Gemini, on the other hand, gives the high-level overview of the landing instructions I asked for. But when I offered both options to Ars’ own aviation expert Lee Hutchinson, he pointed out a major problem with Gemini’s response:
Gemini’s guidance is both accurate (in terms of “these are the literal steps to take right now”) and guaranteed to kill you, as the first thing it says is for you, the presumably inexperienced aviator, to disable autopilot on a giant twin-engine jet, before even suggesting you talk to air traffic control.
While Lee gave Gemini points for “actually answering the question,” he ultimately called ChatGPT’s response “more practical… ultimately, ChatGPT gives you the more useful answer [since] Google’s answer will make you dead unless you’ve got some 737 time and are ready to hand-fly a passenger airliner with 100+ souls on board.”

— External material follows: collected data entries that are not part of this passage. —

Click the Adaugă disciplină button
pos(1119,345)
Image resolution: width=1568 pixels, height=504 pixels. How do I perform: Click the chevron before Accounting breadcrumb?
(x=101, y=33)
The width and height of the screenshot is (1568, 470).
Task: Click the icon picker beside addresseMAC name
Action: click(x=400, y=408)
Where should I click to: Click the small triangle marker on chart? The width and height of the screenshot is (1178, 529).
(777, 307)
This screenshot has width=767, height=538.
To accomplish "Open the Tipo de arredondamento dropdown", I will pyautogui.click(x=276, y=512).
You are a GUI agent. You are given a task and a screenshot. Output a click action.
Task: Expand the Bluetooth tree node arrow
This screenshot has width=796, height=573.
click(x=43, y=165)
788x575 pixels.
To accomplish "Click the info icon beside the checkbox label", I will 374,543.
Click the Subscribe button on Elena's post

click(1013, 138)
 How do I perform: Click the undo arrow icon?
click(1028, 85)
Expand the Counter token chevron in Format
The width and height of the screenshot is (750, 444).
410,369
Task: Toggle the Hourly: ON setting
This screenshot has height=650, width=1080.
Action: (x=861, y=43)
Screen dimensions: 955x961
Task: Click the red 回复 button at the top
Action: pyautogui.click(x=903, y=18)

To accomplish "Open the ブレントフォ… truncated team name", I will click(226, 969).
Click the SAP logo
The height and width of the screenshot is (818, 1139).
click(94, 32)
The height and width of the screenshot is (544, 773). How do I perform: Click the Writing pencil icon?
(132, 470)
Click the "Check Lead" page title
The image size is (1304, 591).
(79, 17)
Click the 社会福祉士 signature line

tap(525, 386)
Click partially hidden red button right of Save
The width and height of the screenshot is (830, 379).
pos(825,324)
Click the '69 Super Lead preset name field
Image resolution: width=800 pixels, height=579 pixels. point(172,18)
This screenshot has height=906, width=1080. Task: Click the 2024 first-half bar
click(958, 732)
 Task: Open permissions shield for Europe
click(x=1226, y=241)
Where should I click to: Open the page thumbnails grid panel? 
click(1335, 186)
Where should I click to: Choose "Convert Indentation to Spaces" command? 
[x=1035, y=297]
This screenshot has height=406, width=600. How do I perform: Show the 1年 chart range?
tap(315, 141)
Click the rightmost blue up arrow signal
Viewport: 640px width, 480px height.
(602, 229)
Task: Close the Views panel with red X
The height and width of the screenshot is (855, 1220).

For those reasons, ChatGPT has to win this one.
Final verdict
This was a relatively close contest when measured purely on points. Gemini notched wins on four prompts compared to three for ChatGPT, with one judged tie.
That said, it’s important to consider where those points came from. ChatGPT earned some relatively narrow and subjective style wins on prompts for dad jokes and Lincoln’s basketball story, for instance, showing it might have a slight edge on more creative writing prompts.
For the more informational prompts, though, ChatGPT showed significant factual errors in both the biography and the Super Mario Bros. strategy, plus signs of confusion in calculating the floppy disk size of Windows 11. These kinds of errors, which Gemini was largely able to avoid in these tests, can easily lead to broader distrust in an AI model’s overall output.
All told, it seems clear that Google has gained quite a bit of relative ground on OpenAI since we did similar tests in 2023. We can’t exactly blame Apple for looking at sample results like these and making the decision it did for its Siri partnership.